Poin di atas dapat dijelaskan dengan tema-tema di bawah ini 

Dinamika Identitas "Pribumi":

1. Definisi dan Klasifikasi "Pribumi"?

Tania Li, meskipun beliau fokus pada kasus Indonesia, pemahaman tentang bagaimana negara lain mendefinisikan dan mengklasifikasikan "pribumi" dapat membantu kita melihat kesamaan dan perbedaan dalam konstruksi identitas "pribumi" di berbagai belahan dunia. Definisi dan klasifikasi "pribumi" sangat bervariasi di antara negara-negara berbeda. Variasi ini dipengaruhi oleh sejarah kolonial, politik domestik, dan pemahaman tentang identitas budaya serta etnis.

Beberapa pola umum dalam mendefinisikan dan mengklasifikasikan "pribumi" di negara lain dapat dilihat dari beberapa hal, yaitu kriteria hukum, bahasa, cara hidup, dan pengakuan negara.

Contoh dari beberapa negara: Amerika Serikat: Konsep "Native American" atau "American Indian" digunakan untuk merujuk pada penduduk asli Amerika. Definisi ini seringkali didasarkan pada keturunan, hubungan dengan suku tertentu, dan pengakuan federal. Kanada: Istilah "First Nations" digunakan untuk merujuk pada kelompok-kelompok asli Kanada. Kriteria untuk menjadi anggota First Nations bervariasi antar suku, tetapi umumnya melibatkan keturunan, hubungan dengan tanah, dan pengakuan pemerintah. Australia: Istilah "Aboriginal and Torres Strait Islander" digunakan untuk merujuk pada penduduk asli Australia. Definisi ini didasarkan pada keturunan dari penduduk asli yang tinggal di Australia sebelum kedatangan orang Eropa. Selandia Baru: Istilah "Māori" digunakan untuk merujuk pada penduduk asli Selandia Baru. Definisi ini didasarkan pada keturunan dari orang-orang Polinesia yang pertama kali menetap di Selandia Baru.
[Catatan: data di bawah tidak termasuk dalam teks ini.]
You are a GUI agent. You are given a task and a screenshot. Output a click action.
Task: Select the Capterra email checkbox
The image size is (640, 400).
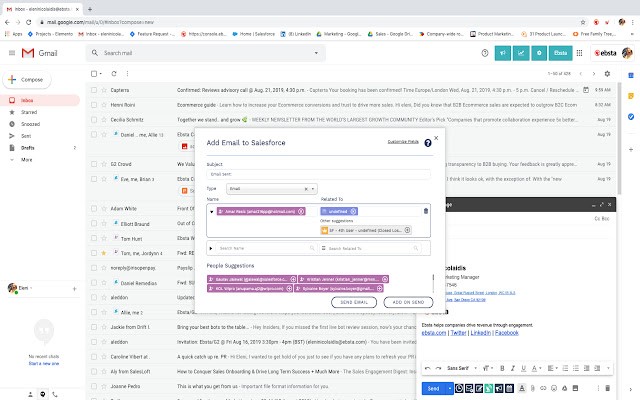point(94,88)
2. Pemahaman Identitas, Politik, dan Pembangunan di Indonesia

Karya Tania Li, "Articulating Indigenous Identity in Indonesia: Resource Politics and the Tribal Slot," memberikan kontribusi yang signifikan pada pemahaman kita tentang identitas, politik, dan pembangunan di Indonesia. Berikut beberapa poin penting:

  • Identitas:
    • Li menunjukkan bagaimana identitas "pribumi" di Indonesia bukanlah sesuatu yang alami, melainkan hasil dari proses historis dan politik yang kompleks.

    • Li mengkritik pandangan yang menganggap identitas "pribumi" sebagai sesuatu yang homogen dan esensial.

    • Li menunjukkan bagaimana konstruksi identitas "pribumi" oleh negara sering kali digunakan untuk membenarkan eksploitasi sumber daya alam di wilayah adat.

  • Politik:
    • Li menunjukkan bagaimana politik sumber daya memainkan peran sentral dalam konstruksi identitas "pribumi" di Indonesia.

    • Li menganalisis bagaimana kebijakan dan diskursus negara secara aktif membentuk dan mengelola identitas "pribumi" untuk kepentingan tertentu.

    • Li menunjukkan bagaimana masyarakat adat di Indonesia merespons konstruksi identitas yang dilakukan oleh negara melalui berbagai strategi, seperti penolakan, negosiasi, dan pembentukan identitas alternatif.

  • Pembangunan:
    • Li menunjukkan bagaimana paradigma pembangunan yang dominan di Indonesia sering kali mengabaikan hak-hak dan kepentingan masyarakat adat.

    • Li menunjukkan bagaimana konstruksi identitas "pribumi" oleh negara sering kali digunakan untuk meminggirkan masyarakat adat dari proses pembangunan.

    • Li mengkritik model pembangunan yang berfokus pada eksploitasi sumber daya alam tanpa memperhatikan dampaknya terhadap masyarakat adat dan lingkungan.

Karya Li memberikan pemahaman yang kritis dan mendalam tentang bagaimana identitas, politik, dan pembangunan di Indonesia saling terkait. Li menunjukkan bahwa konstruksi identitas "pribumi" oleh negara memiliki dampak yang signifikan pada kehidupan masyarakat adat dan proses pembangunan di Indonesia.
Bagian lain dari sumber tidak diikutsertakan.